La Caja no está en crisis por falta de recursos, pese a la deuda de casi ¢5 billones, ni por incapacidad técnica de su personal, sino por decisiones administrativas que son investigadas por el Ministerio Público, la concentración del poder, el debilitamiento en el control financiero y las inequidades en la prestación del servicio.
“La solución pasa por fortalecer la función pública, respetar el criterio técnico, garantizar transparencia en la rendición de cuentas y proteger el carácter público, solidario y universal de la Caja”.

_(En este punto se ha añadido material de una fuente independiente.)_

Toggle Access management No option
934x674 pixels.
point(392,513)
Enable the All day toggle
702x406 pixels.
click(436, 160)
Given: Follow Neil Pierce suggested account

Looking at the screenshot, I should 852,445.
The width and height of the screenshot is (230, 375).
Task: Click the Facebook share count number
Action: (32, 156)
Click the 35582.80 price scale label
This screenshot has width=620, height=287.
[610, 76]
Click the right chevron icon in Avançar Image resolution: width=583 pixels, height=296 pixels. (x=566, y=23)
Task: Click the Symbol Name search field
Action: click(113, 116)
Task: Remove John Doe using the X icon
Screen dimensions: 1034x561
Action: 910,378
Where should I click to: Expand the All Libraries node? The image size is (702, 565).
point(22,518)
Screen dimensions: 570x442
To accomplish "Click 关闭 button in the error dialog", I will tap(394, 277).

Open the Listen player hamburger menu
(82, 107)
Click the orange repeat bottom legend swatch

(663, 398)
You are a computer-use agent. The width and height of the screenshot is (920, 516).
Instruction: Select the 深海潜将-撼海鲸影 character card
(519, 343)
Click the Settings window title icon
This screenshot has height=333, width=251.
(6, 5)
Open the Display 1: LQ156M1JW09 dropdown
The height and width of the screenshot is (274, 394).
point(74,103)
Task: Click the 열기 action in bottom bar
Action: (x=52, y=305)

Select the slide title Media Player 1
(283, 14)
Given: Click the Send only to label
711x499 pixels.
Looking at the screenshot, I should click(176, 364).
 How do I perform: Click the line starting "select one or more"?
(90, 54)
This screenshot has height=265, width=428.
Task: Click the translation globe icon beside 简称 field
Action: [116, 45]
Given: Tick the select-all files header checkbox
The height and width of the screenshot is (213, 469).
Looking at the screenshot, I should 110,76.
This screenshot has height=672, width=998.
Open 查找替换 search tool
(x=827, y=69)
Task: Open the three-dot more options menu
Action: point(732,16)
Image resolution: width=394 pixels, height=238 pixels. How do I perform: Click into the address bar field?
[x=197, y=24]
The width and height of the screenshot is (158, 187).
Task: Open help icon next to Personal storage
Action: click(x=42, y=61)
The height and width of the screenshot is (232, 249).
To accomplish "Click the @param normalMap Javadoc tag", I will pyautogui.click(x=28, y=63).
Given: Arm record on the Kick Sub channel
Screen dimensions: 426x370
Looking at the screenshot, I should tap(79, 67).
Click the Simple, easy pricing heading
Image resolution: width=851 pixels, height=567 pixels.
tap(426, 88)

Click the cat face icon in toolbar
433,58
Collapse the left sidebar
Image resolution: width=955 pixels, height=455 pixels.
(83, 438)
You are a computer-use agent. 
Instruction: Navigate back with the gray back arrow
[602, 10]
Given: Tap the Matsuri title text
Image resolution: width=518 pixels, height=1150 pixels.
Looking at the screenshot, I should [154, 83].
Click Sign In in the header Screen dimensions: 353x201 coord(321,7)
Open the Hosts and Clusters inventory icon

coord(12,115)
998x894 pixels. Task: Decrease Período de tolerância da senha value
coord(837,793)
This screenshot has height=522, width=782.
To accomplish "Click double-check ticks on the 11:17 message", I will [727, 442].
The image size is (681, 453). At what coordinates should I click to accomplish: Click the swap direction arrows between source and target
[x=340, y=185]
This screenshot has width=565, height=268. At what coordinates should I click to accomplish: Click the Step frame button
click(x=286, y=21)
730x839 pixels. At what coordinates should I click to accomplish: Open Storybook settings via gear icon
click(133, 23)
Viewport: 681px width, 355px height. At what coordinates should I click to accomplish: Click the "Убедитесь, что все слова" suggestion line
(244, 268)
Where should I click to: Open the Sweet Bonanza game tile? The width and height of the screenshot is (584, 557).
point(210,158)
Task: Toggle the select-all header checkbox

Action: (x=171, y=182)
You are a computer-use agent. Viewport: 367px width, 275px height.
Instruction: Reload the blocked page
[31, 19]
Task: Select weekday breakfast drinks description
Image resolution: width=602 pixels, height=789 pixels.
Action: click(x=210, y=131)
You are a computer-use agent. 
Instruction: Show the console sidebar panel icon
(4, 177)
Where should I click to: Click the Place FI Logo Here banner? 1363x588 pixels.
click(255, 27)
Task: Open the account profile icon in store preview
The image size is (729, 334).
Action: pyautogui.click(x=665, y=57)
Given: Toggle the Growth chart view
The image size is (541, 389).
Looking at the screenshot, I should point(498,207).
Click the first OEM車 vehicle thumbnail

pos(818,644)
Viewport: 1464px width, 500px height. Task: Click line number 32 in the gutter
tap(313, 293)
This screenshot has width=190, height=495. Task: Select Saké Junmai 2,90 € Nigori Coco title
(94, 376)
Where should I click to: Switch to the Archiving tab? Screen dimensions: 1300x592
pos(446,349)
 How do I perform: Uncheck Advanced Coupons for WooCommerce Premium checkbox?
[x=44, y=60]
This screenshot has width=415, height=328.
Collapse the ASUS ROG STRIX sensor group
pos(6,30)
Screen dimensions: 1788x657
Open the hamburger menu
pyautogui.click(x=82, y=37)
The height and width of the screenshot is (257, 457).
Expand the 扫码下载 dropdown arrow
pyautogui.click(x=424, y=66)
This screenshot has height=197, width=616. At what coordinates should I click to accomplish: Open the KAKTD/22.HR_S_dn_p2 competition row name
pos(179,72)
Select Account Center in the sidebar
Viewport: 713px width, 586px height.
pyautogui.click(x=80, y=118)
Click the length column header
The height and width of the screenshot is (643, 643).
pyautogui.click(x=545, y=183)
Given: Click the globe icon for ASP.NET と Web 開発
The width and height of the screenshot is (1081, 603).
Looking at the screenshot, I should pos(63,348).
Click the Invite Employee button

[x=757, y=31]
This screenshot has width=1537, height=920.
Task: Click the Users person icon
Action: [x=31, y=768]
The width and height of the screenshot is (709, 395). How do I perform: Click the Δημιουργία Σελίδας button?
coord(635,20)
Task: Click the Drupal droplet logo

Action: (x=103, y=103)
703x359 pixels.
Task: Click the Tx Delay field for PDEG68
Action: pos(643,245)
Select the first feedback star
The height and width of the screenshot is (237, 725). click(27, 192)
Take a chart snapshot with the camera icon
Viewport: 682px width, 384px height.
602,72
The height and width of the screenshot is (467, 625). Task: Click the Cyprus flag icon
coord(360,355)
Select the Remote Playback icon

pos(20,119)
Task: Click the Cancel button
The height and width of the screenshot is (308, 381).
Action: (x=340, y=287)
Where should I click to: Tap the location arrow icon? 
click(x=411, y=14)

Durante la comparecencia también participaron José Luis Loría y Maritza Jiménez, exmiembros de la junta directiva de la Caja y representantes del sector cooperativo y solidarista, quienes cuestionaron la enorme deuda que tiene el gobierno con la institución, la persecución que sufrieron por parte del Poder Ejecutivo, y como (en el caso de Jiménez) fue expuesta a un juicio que estuvo a cargo de la secretaria del Consejo de Gobierno, quien actualmente fue elegida como diputada del partido oficialista.
Ante esto, la diputada Rocío Alfaro del Frente Amplio señaló que desde su perspectiva este accionar evidenciaba un irrespeto claro de la autonomía de la Caja y que sistemáticamente las contrataciones, falta de pagos y debilitamiento de la Institución estuvieron vinculadas con decisiones políticas directas desde Casa Presidencial.